[Records from a dataset]
+ + +
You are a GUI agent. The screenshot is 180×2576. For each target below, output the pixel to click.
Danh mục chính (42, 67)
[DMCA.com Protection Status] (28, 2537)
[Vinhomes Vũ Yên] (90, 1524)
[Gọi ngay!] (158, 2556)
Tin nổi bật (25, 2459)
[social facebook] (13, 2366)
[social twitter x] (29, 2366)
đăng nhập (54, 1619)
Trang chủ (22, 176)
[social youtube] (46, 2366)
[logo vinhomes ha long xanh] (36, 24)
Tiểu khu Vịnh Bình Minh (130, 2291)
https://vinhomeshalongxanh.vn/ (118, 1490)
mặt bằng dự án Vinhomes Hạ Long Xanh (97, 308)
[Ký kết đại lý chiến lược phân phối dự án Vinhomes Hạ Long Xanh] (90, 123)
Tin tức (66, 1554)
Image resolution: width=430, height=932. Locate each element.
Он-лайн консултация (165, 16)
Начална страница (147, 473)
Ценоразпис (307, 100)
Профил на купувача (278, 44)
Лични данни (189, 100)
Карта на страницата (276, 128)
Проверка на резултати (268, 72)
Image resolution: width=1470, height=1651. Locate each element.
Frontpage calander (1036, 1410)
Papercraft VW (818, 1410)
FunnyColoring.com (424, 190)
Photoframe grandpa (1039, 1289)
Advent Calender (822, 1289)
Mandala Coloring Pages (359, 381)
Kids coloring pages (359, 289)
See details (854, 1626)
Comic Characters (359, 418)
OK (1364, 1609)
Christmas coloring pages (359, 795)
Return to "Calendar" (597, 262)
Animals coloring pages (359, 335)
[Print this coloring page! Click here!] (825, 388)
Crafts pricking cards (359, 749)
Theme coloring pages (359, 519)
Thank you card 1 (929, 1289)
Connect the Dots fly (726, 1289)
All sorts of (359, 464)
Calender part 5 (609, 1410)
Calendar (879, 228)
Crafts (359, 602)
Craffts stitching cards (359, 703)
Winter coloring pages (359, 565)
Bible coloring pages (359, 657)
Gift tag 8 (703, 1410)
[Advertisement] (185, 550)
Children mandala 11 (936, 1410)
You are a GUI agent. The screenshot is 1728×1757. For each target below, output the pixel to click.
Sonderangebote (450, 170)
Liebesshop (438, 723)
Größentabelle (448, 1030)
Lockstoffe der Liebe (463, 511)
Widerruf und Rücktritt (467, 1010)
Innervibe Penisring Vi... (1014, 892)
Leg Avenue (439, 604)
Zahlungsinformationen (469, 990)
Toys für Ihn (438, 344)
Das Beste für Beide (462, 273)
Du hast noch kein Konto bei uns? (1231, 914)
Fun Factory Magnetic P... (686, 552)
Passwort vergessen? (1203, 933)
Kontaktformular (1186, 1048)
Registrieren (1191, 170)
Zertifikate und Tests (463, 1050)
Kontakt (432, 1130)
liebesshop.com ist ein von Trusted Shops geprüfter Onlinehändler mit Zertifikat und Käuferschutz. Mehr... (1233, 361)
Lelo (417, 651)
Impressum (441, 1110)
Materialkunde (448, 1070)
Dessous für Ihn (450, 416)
+ + +
How to complete this task — Beginning with the first line of the entries, repeat each line exactly until you have reproduced the one containing "https://vinhomeshalongxanh.vn/ (118, 1490)", and add nothing further.

Output of the exercise —
You are a GUI agent. The screenshot is 180×2576. For each target below, output the pixel to click.
Danh mục chính (42, 67)
[DMCA.com Protection Status] (28, 2537)
[Vinhomes Vũ Yên] (90, 1524)
[Gọi ngay!] (158, 2556)
Tin nổi bật (25, 2459)
[social facebook] (13, 2366)
[social twitter x] (29, 2366)
đăng nhập (54, 1619)
Trang chủ (22, 176)
[social youtube] (46, 2366)
[logo vinhomes ha long xanh] (36, 24)
Tiểu khu Vịnh Bình Minh (130, 2291)
https://vinhomeshalongxanh.vn/ (118, 1490)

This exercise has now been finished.